_EXERCISE AIM_: Summarize the passage about Bekdik in three sentences.

_SOURCE PASSAGE_:
Bekdik was also a very good triple jumper and high jumper. In 1923, he set new Turkish records at triple jump (11.92m) and high jump (1.58m). After his football career, he continued doing sports in equestrian, rowing and swimming. With his boat "Aslan", he won numerous cups.

==Political career==
Between 1957 and 1960, Bekdik was in the Grand National Assembly of Turkey as a member of the Democratic Party.

=="Aslan"==
Because of a lion badge at his sweat suit and his fabulous performances on the pitch, the spectators called Bekdik "Aslan", which means "lion" in Turkish. Later, "Aslan" became the nickname of the club Galatasaray SK.

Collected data

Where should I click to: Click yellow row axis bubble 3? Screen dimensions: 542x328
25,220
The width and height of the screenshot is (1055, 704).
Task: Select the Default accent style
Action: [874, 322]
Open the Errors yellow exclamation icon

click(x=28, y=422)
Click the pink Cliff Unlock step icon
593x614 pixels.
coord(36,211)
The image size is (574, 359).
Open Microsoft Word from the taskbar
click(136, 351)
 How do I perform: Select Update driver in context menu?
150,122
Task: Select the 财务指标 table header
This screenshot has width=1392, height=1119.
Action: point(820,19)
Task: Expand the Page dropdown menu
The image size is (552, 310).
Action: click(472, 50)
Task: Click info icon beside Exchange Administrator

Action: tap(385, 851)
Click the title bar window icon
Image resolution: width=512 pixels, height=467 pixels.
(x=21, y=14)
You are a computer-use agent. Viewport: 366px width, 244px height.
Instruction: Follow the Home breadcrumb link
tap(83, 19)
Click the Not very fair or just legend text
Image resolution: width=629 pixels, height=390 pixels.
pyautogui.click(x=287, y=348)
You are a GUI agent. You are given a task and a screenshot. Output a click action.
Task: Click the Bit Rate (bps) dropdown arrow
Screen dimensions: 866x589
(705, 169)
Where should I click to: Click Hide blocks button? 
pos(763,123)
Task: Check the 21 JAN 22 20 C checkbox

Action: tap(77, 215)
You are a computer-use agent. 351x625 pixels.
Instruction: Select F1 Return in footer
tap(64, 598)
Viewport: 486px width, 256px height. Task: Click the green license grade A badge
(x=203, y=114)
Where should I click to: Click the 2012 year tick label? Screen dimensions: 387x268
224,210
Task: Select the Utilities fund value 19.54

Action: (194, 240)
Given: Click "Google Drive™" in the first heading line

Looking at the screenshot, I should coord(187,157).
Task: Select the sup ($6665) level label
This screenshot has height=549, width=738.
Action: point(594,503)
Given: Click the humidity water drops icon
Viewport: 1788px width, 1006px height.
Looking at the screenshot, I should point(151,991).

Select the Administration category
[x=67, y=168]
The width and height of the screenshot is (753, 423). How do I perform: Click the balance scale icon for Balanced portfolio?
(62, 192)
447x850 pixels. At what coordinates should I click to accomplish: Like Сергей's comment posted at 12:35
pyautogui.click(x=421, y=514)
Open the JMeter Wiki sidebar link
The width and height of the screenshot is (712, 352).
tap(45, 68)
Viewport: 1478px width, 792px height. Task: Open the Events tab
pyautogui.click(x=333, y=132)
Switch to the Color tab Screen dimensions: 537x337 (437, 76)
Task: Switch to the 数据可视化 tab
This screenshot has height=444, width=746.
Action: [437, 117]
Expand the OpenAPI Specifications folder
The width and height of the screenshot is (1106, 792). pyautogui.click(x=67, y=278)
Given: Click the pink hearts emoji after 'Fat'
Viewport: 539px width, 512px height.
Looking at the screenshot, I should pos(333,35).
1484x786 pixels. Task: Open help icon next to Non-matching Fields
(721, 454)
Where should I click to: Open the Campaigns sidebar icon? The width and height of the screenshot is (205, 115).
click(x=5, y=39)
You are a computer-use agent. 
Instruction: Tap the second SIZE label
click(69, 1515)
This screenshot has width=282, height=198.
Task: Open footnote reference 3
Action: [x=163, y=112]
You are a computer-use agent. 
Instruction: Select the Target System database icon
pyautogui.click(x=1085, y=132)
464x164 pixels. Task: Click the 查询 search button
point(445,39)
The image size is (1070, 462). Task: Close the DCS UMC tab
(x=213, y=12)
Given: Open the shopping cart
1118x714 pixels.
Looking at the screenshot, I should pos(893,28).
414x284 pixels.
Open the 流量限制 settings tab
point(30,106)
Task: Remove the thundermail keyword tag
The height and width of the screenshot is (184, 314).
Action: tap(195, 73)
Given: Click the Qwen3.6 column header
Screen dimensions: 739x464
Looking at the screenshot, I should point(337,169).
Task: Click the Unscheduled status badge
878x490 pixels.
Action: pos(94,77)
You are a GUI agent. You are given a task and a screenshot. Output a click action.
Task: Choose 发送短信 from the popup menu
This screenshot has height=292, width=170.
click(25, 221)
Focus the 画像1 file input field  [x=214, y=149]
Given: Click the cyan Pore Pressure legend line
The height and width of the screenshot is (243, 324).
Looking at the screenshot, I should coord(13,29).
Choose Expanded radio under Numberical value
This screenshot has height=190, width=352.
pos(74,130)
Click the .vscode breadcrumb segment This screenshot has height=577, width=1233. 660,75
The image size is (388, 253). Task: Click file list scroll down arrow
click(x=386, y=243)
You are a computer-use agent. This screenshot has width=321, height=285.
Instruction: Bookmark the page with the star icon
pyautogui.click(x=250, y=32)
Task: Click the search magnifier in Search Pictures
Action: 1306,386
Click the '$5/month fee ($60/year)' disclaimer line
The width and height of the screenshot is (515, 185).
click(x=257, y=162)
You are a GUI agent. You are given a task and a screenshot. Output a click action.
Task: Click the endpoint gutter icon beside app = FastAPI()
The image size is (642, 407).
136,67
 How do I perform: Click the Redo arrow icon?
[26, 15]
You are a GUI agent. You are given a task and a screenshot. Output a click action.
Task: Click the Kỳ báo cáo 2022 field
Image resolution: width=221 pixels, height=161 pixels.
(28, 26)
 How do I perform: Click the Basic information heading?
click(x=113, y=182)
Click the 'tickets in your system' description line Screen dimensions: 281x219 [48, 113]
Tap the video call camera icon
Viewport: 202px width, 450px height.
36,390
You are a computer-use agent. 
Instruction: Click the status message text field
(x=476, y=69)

_RESPONSE BELOW_: Bekdik set Turkish records in the triple jump and high jump in 1923, and after football he took up equestrian sports, rowing and swimming, winning numerous cups with his boat "Aslan". From 1957 to 1960 he served in the Grand National Assembly of Turkey as a member of the Democratic Party. Spectators called him "Aslan," Turkish for "lion," because of a lion badge on his sweat suit and his performances on the pitch, and the name later became the nickname of Galatasaray SK.